Last year, Kageyama, pictured above with 6-month-old Laci Ah Yee, says she started a new chapter by dedicating her time to Kapiolani’s Butterfly Program. This program provides bedside care, bereavement assistance and overall support to infants, children and young adults who are at the end of life. Kageyama makes beautiful fabric butterfly ornaments that land on the patient’s door to alert others to give the family peace and respect. She also lends her talents to create quilts for the children to hold for comfort as well as bags for staffers who work in the hospital.

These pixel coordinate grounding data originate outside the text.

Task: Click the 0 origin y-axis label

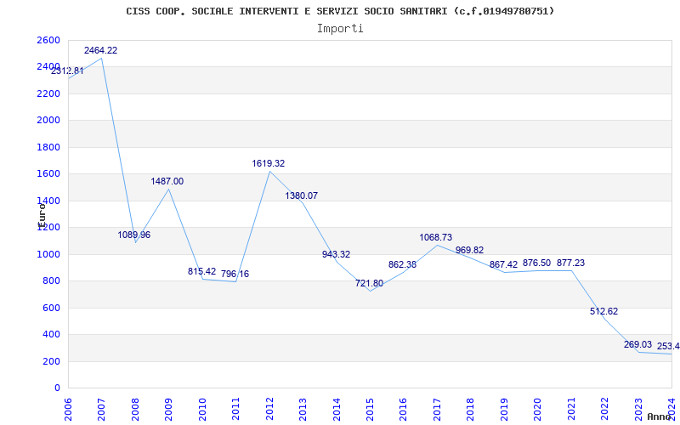Action: click(x=57, y=388)
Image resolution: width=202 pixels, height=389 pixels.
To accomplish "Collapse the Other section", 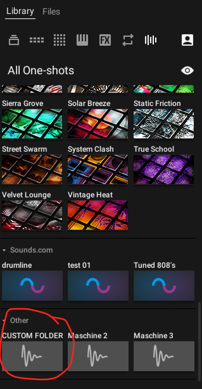I will coord(4,321).
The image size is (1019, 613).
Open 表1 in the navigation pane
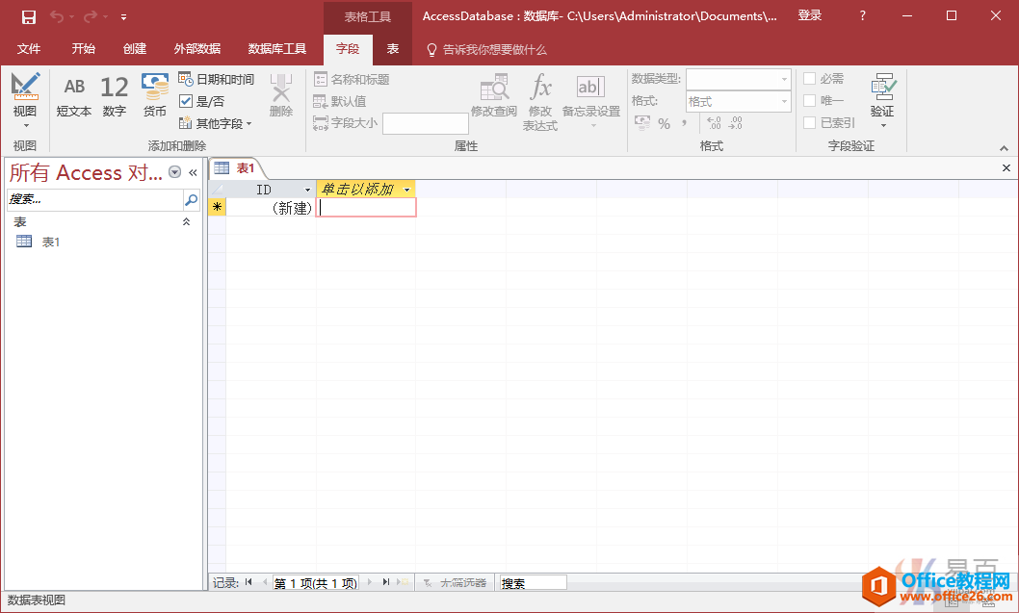[x=50, y=242]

Although she had no formal training with a needle and thread, Kageyama credits her friend’s grandmother, Mildred Kanno, who she affectionately calls Baban (Japanese for grandmother), for teaching her how to quilt. And Kageyama continues to use those quilting techniques and patterns to ensure no two creations are ever alike. She can spend up to three hours creating a butterfly and between eight to 10 hours for a stocking. To date, Kageyama has given more than 1,000 hours of her time to the Kapiolani Crafter volunteer program.

“I just like to give. When I see somebody smile and appreciate my things, I feel happy about it,” she humbly says.


“Really, it really makes me relaxed,” she says. This 1975 Farrington grad and grandmother of four jokes that if a day goes by she isn’t behind her sewing machine, her 7-year-old granddaughter scolds her for not sewing.

“I can’t believe it’s been 11 years already,” she says of her service to Kapiolani and its patients. “It went by so fast! I would encourage everyone to give of themselves, whatever they can do. It’s really rewarding to volunteer.”